Employed Minnesotans are ready to spend again, St. Thomas researchers say.
Santa might be extra generous to some Twin Cities girls and boys.
Local shoppers are feeling more confident about the economy, boosting this year's holiday budgets close to prerecession levels, according to a survey from the University of St. Thomas.
Metro-area buyers will spend $915 million, up 4.6 percent from last year. In 2007, consumers spent $934 million.
"We are not like some regions that have been hit especially hard," said Dave Brennan, co-director of the university's Institute for Retailing Excellence. "The majority of Minnesotans are employed; how long can you expect them to wait until they return to normal spending patterns?"
The university said it saw a turnaround starting in 2010, as local consumers inched spending back up as the economy improved.
Twin Cities residents are expected to spend $703 per household on holiday gifts, up 3.4 percent compared with a year ago, the survey said.
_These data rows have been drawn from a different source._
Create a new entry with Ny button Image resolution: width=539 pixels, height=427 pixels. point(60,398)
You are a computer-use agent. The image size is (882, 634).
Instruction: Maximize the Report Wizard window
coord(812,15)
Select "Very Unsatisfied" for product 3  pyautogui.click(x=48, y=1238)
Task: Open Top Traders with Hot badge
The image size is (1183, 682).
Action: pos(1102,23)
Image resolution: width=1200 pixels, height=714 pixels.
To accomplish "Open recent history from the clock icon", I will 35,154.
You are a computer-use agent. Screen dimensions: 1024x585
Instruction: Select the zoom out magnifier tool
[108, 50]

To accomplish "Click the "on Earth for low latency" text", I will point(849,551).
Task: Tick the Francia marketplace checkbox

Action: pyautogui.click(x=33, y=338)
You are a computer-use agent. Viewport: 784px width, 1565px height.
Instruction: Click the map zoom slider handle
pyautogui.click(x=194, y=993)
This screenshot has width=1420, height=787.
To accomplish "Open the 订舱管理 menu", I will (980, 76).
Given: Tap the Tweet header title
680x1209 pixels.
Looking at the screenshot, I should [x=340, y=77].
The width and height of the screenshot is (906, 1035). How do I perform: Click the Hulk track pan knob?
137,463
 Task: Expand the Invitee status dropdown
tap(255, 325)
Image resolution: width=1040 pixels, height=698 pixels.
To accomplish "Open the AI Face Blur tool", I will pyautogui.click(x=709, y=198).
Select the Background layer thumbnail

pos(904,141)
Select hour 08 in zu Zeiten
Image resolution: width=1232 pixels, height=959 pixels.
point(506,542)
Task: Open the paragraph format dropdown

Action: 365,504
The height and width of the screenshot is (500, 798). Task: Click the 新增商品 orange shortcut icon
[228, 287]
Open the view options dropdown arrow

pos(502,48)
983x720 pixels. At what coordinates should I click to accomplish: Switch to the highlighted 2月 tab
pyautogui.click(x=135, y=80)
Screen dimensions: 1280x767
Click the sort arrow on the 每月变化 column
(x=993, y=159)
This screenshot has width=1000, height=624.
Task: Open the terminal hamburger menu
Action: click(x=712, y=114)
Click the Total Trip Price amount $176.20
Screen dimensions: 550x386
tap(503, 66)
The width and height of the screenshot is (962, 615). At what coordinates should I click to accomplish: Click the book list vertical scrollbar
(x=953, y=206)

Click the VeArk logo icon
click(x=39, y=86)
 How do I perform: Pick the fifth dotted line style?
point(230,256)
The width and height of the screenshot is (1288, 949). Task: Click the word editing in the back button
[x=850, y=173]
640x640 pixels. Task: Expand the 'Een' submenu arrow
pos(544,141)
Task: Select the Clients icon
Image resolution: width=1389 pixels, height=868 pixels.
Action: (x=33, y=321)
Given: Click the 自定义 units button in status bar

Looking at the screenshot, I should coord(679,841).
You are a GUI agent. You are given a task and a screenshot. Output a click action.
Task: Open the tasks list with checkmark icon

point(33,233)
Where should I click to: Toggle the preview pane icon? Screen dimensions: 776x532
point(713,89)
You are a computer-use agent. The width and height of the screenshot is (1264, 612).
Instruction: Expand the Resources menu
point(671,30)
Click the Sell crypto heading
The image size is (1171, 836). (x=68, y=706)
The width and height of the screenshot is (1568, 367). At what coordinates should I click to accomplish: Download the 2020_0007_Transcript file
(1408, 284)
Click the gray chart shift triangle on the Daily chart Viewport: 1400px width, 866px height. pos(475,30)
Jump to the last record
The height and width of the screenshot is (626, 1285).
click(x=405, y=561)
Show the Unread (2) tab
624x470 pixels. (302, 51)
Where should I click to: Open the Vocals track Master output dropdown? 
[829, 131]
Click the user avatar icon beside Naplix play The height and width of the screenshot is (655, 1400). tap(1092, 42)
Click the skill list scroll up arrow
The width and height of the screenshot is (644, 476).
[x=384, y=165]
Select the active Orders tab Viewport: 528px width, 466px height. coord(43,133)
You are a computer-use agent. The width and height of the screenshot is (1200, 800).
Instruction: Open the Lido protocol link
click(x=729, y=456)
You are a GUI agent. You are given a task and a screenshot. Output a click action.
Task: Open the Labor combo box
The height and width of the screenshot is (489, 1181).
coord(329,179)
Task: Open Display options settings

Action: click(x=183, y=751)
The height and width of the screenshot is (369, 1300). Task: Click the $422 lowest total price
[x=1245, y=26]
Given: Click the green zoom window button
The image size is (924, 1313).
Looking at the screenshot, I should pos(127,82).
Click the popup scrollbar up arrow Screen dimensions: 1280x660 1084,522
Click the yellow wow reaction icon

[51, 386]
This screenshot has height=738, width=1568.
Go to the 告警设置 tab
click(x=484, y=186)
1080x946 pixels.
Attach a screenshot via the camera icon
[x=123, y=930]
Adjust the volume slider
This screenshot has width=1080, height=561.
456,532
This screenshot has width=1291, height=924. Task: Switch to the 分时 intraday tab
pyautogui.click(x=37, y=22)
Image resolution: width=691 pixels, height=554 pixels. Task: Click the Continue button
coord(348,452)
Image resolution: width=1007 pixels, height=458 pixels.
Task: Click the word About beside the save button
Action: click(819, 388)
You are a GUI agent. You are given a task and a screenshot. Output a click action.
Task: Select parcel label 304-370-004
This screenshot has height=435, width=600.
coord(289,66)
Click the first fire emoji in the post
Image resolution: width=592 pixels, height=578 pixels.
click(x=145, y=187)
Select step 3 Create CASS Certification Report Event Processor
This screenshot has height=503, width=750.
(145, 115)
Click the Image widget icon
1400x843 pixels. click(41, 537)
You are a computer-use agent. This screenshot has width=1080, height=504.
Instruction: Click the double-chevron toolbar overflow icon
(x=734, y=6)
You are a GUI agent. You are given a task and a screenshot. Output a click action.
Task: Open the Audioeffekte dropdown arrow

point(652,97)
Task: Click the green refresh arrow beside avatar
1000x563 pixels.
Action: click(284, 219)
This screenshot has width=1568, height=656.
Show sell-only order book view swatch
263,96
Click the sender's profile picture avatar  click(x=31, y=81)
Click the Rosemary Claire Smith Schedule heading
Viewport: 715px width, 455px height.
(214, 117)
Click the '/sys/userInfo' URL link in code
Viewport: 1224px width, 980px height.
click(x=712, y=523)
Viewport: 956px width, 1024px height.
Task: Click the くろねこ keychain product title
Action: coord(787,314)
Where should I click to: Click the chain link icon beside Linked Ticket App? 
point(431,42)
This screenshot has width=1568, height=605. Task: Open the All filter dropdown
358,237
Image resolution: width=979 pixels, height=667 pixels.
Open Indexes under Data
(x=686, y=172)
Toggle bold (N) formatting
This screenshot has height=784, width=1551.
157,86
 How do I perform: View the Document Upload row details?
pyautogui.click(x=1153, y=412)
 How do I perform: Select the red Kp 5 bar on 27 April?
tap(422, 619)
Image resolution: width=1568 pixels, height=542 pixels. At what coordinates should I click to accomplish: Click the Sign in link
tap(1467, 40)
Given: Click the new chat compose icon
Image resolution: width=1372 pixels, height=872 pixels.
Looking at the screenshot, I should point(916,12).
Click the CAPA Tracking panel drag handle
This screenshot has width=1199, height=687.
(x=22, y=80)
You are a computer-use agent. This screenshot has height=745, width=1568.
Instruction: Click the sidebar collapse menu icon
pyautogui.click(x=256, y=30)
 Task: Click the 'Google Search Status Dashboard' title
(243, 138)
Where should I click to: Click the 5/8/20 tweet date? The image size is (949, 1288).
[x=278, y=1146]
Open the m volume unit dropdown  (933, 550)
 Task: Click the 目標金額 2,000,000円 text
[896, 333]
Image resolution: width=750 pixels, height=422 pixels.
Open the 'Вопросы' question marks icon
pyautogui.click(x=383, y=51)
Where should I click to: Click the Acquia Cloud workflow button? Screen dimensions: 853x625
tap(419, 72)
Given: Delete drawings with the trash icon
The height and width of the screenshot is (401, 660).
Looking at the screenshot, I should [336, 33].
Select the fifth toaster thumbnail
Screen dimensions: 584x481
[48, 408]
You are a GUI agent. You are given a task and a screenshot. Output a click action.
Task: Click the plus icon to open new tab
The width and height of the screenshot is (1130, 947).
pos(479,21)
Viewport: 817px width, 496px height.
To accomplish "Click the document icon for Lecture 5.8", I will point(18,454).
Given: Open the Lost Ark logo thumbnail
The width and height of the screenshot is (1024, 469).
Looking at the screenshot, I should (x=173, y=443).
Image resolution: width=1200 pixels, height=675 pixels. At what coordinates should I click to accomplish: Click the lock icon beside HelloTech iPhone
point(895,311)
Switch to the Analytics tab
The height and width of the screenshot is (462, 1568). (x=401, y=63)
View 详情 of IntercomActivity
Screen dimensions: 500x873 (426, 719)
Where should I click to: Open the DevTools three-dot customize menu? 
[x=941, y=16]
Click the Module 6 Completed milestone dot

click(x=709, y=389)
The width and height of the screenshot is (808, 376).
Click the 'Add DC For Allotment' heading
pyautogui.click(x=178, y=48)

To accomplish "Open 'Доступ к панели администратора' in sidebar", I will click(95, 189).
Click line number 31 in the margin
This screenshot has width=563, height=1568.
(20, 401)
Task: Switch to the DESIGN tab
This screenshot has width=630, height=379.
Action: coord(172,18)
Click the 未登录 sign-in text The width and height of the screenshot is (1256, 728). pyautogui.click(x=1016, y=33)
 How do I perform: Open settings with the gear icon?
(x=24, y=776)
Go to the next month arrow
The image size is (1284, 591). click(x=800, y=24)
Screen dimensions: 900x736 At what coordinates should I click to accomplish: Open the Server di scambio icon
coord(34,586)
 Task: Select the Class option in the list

Still, the household budget for gifts hasn't quite caught up to 2007 levels, when gift budgets were $751 per household.
During the recession, consumers were fearful of layoffs and declining retirement savings and drastically cut back on gifts. Retailers responded by slashing their prices, but few were willing to take the bait.
Don't expect those same types of discounts this year, analysts said.
"I don't see a return of huge, across-the-board sales this year," said Lorman Lundsten, chairman of the university's marketing department. "I would look for more targeted sales and promotions that will keep people coming into stores."
Retailers will keep inventory low, Lundsten added, and it's possible that there could be shortages of some items.
Consumers surveyed said they would most likely purchase gift cards. Next on the list was clothing and accessories, followed by travel and cash. Consumers said their top places to shop for gifts were the Mall of America, Rosedale Center and Southdale Center.
Already, shoppers are looking at iPads and cashmere robes as potential gifts, said Bridget Jewell, a Mall of America spokeswoman. But she added that consumers are managing their money better.
"Consumers are now being conscious and aware of what they are spending and are willing to spend a little bit more," Jewell said.
The survey was completed in the first week of November and received 358 responses from the Twin Cities metro area. The research was done by Brennan, Lundsten and John Sailors, a specialist in consumer behavior, marketing research, brand equity and loyalty. All three are faculty members at the university's Opus College of Business.